--- START ---

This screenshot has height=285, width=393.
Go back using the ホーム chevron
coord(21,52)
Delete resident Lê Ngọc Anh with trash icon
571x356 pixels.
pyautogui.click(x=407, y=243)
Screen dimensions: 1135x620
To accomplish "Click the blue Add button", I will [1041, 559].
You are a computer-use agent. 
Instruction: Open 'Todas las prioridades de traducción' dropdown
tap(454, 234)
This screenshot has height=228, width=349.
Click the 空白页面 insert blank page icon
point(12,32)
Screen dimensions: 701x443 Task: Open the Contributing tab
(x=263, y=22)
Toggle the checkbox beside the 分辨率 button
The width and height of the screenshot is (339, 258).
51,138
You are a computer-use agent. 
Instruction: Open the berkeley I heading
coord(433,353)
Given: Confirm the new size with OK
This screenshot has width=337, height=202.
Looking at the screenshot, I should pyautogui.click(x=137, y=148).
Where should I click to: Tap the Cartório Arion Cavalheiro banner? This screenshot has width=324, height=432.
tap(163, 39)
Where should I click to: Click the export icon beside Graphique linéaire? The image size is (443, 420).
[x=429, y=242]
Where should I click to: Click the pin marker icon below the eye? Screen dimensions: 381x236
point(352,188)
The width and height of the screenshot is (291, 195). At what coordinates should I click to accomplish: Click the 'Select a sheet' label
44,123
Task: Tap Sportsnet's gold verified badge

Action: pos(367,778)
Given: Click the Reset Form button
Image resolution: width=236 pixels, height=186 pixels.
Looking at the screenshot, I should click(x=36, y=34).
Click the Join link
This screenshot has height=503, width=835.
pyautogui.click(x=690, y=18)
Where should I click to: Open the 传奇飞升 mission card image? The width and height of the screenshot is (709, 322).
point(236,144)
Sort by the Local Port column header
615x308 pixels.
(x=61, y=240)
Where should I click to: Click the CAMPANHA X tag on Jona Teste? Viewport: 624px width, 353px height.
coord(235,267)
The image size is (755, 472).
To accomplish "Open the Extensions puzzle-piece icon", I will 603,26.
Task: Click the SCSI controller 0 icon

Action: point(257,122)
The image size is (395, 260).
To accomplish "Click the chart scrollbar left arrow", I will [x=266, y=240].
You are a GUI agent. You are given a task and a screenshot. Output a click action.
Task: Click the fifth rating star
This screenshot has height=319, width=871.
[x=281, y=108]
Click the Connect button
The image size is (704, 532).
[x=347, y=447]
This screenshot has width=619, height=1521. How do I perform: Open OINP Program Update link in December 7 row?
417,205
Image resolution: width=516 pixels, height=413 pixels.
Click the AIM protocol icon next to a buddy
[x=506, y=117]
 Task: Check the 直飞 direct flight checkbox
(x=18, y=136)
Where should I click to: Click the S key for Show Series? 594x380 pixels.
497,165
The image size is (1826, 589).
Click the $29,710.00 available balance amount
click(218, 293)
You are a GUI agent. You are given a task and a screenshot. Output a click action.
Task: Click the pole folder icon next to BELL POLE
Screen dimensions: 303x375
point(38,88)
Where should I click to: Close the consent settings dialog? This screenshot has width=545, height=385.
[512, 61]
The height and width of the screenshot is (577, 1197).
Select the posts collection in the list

--- END ---

All records shown above are to be reproduced without any alteration.

This screenshot has height=285, width=393.
Go back using the ホーム chevron
coord(21,52)
Delete resident Lê Ngọc Anh with trash icon
571x356 pixels.
pyautogui.click(x=407, y=243)
Screen dimensions: 1135x620
To accomplish "Click the blue Add button", I will [1041, 559].
You are a computer-use agent. 
Instruction: Open 'Todas las prioridades de traducción' dropdown
tap(454, 234)
This screenshot has height=228, width=349.
Click the 空白页面 insert blank page icon
point(12,32)
Screen dimensions: 701x443 Task: Open the Contributing tab
(x=263, y=22)
Toggle the checkbox beside the 分辨率 button
The width and height of the screenshot is (339, 258).
51,138
You are a computer-use agent. 
Instruction: Open the berkeley I heading
coord(433,353)
Given: Confirm the new size with OK
This screenshot has width=337, height=202.
Looking at the screenshot, I should pyautogui.click(x=137, y=148).
Where should I click to: Tap the Cartório Arion Cavalheiro banner? This screenshot has width=324, height=432.
tap(163, 39)
Where should I click to: Click the export icon beside Graphique linéaire? The image size is (443, 420).
[x=429, y=242]
Where should I click to: Click the pin marker icon below the eye? Screen dimensions: 381x236
point(352,188)
The width and height of the screenshot is (291, 195). At what coordinates should I click to accomplish: Click the 'Select a sheet' label
44,123
Task: Tap Sportsnet's gold verified badge

Action: pos(367,778)
Given: Click the Reset Form button
Image resolution: width=236 pixels, height=186 pixels.
Looking at the screenshot, I should click(x=36, y=34).
Click the Join link
This screenshot has height=503, width=835.
pyautogui.click(x=690, y=18)
Where should I click to: Open the 传奇飞升 mission card image? The width and height of the screenshot is (709, 322).
point(236,144)
Sort by the Local Port column header
615x308 pixels.
(x=61, y=240)
Where should I click to: Click the CAMPANHA X tag on Jona Teste? Viewport: 624px width, 353px height.
coord(235,267)
The image size is (755, 472).
To accomplish "Open the Extensions puzzle-piece icon", I will 603,26.
Task: Click the SCSI controller 0 icon

Action: point(257,122)
The image size is (395, 260).
To accomplish "Click the chart scrollbar left arrow", I will [x=266, y=240].
You are a GUI agent. You are given a task and a screenshot. Output a click action.
Task: Click the fifth rating star
This screenshot has height=319, width=871.
[x=281, y=108]
Click the Connect button
The image size is (704, 532).
[x=347, y=447]
This screenshot has width=619, height=1521. How do I perform: Open OINP Program Update link in December 7 row?
417,205
Image resolution: width=516 pixels, height=413 pixels.
Click the AIM protocol icon next to a buddy
[x=506, y=117]
 Task: Check the 直飞 direct flight checkbox
(x=18, y=136)
Where should I click to: Click the S key for Show Series? 594x380 pixels.
497,165
The image size is (1826, 589).
Click the $29,710.00 available balance amount
click(218, 293)
You are a GUI agent. You are given a task and a screenshot. Output a click action.
Task: Click the pole folder icon next to BELL POLE
Screen dimensions: 303x375
point(38,88)
Where should I click to: Close the consent settings dialog? This screenshot has width=545, height=385.
[512, 61]
The height and width of the screenshot is (577, 1197).
Select the posts collection in the list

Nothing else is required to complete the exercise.